Requirement ->
From the line holding "Viewport: 637px width, 1327px height." through the line holding "The height and" below, write out every line exactly; include both of those lines and drop the pictures.

Data extracted from a collection ->
▼▼▼

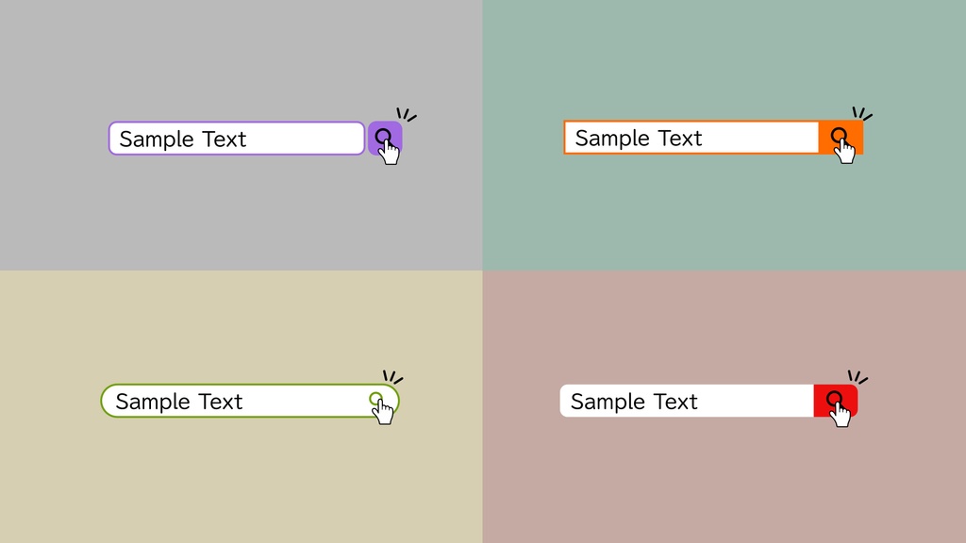Image resolution: width=966 pixels, height=543 pixels.
Task: Click the hand pointer on the red search button
Action: (841, 414)
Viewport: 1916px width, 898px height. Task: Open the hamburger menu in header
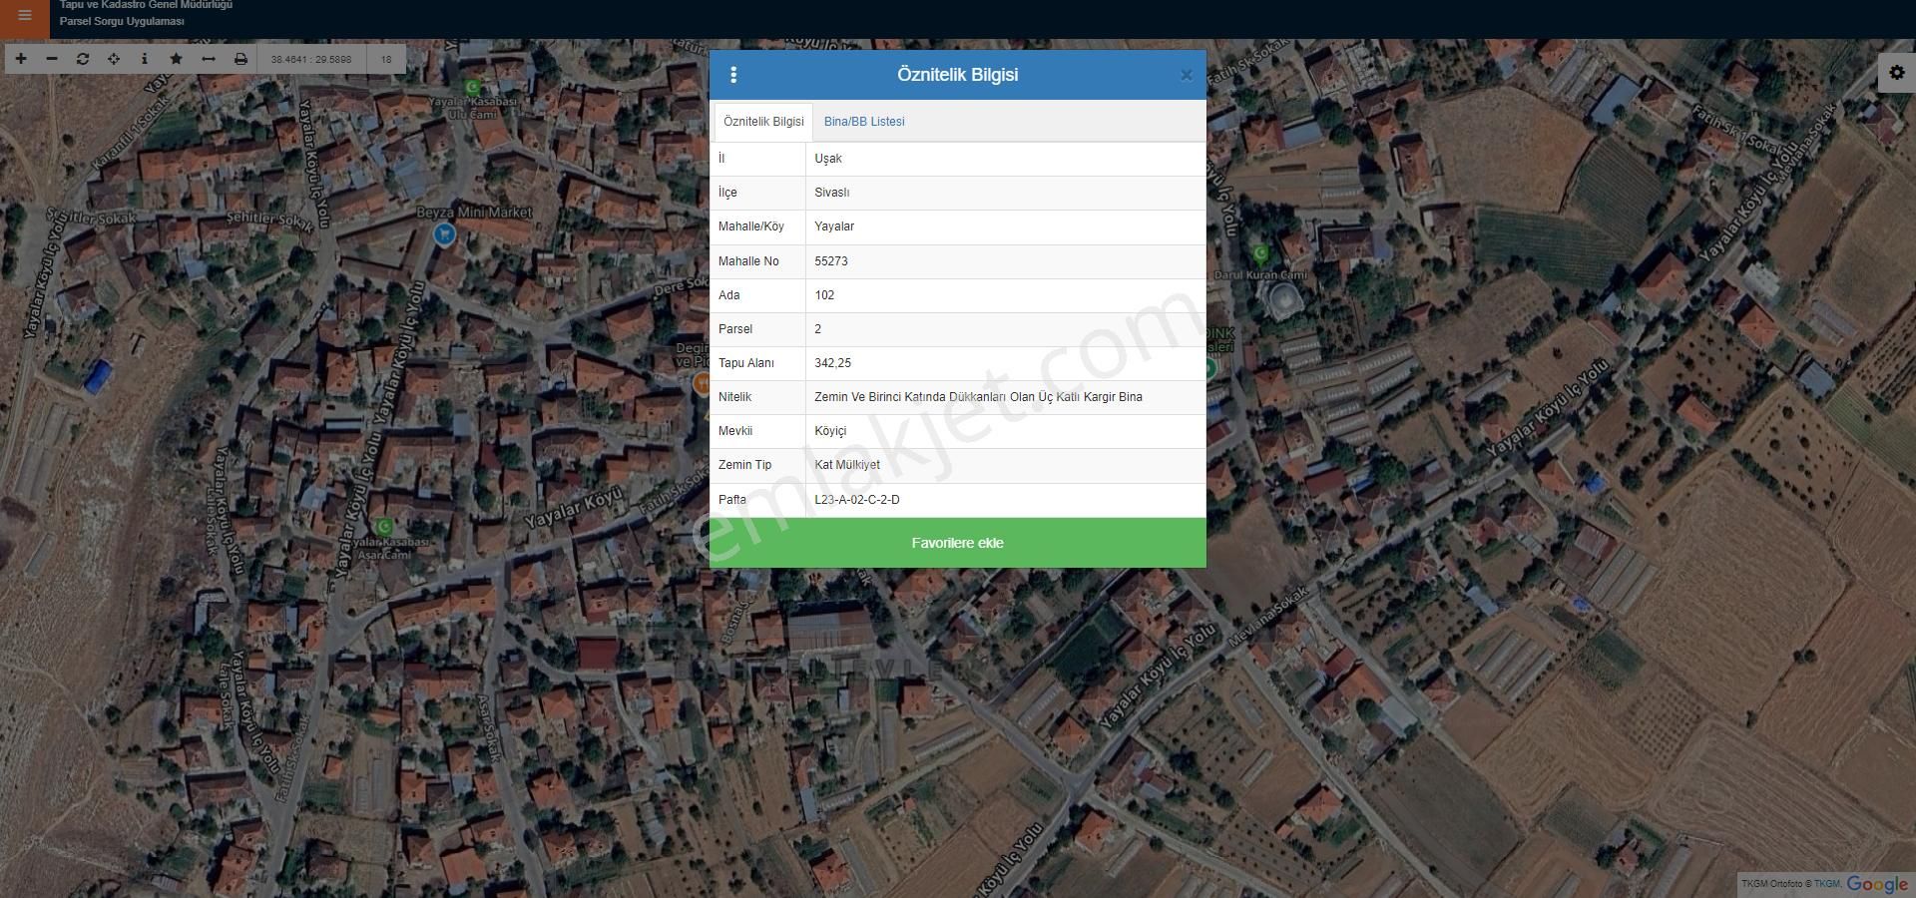(25, 16)
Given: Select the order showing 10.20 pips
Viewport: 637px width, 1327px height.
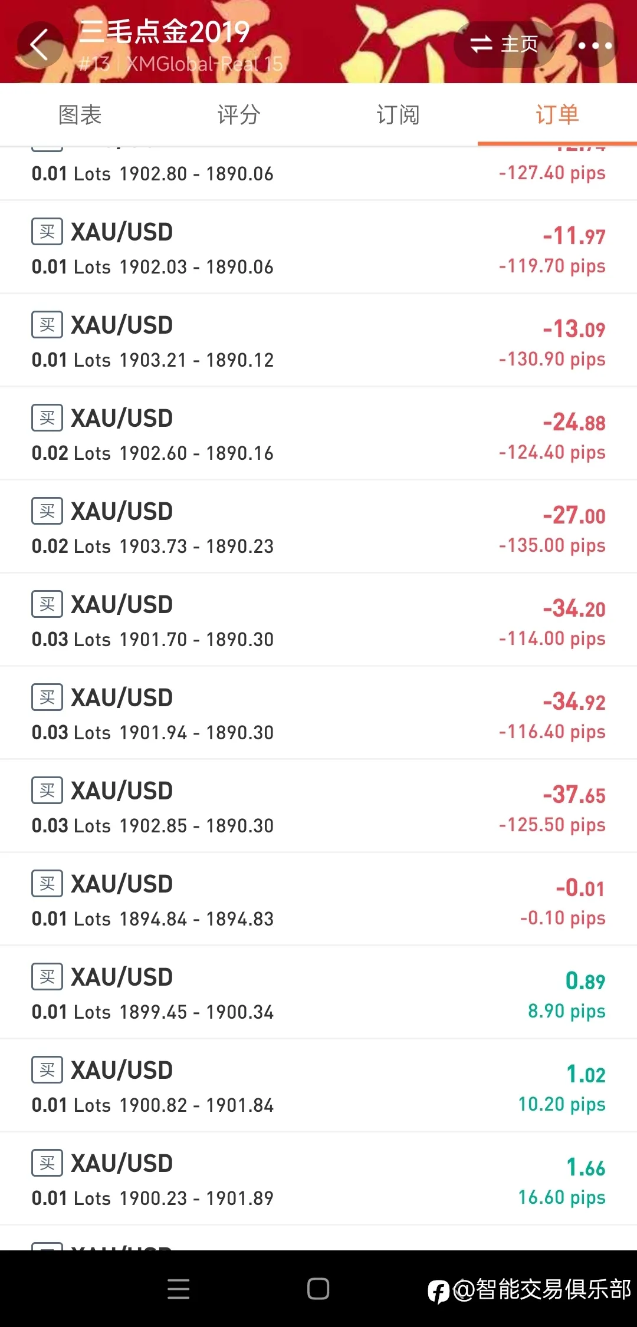Looking at the screenshot, I should click(319, 1085).
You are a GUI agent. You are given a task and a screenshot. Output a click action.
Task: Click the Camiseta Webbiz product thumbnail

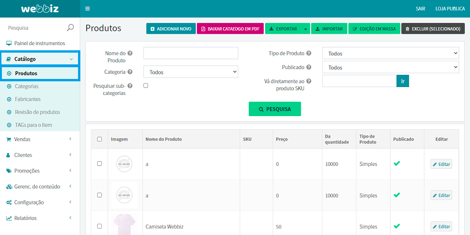click(124, 224)
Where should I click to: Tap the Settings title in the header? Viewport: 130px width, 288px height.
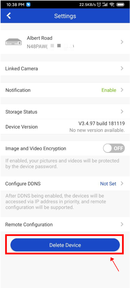point(65,16)
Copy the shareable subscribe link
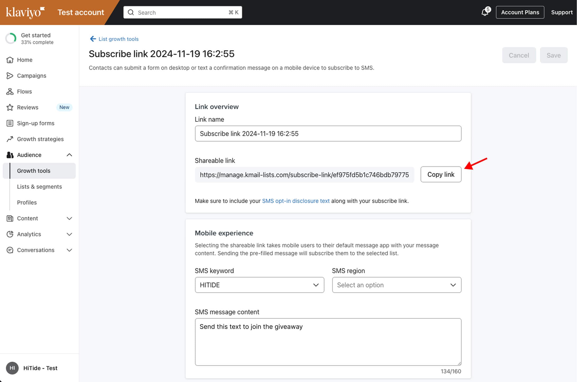This screenshot has height=382, width=577. coord(441,174)
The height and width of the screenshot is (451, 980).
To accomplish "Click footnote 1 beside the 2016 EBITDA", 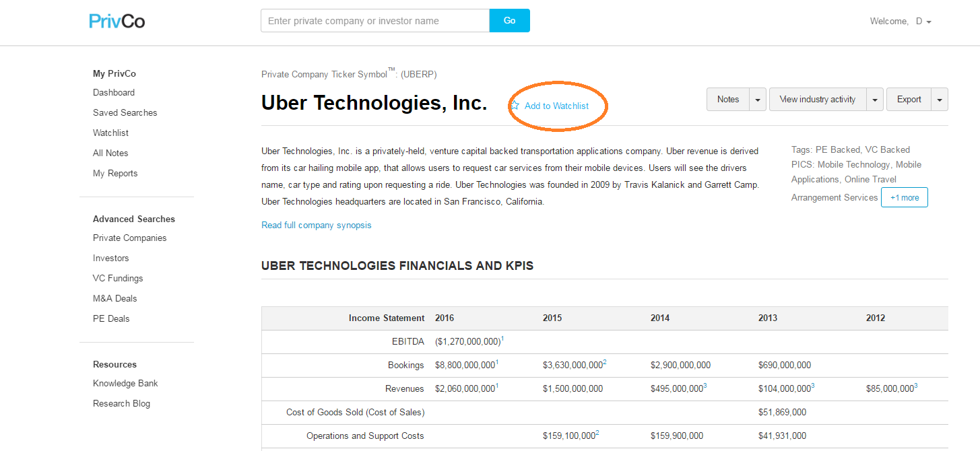I will pos(502,339).
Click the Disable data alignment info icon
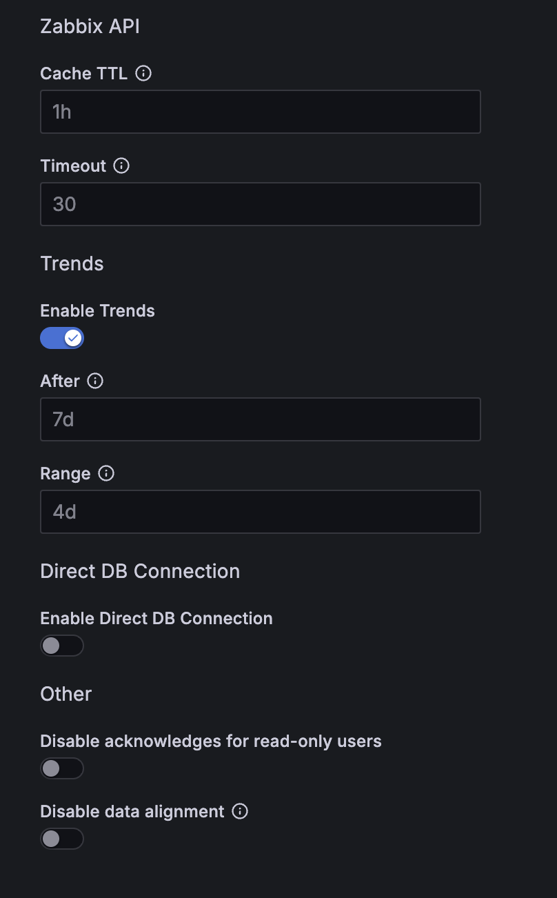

▲▲▲

Your response ->
Viewport: 637px width, 1327px height.
Looking at the screenshot, I should click(319, 1085).
You are a GUI agent. You are given a task and a screenshot. Output a click action.
Task: Click the Camiseta Webbiz product thumbnail

click(124, 224)
Where should I click to: Tap the Settings title in the header? Viewport: 130px width, 288px height.
point(65,16)
Copy the shareable subscribe link
This screenshot has height=382, width=577. coord(441,174)
The height and width of the screenshot is (451, 980).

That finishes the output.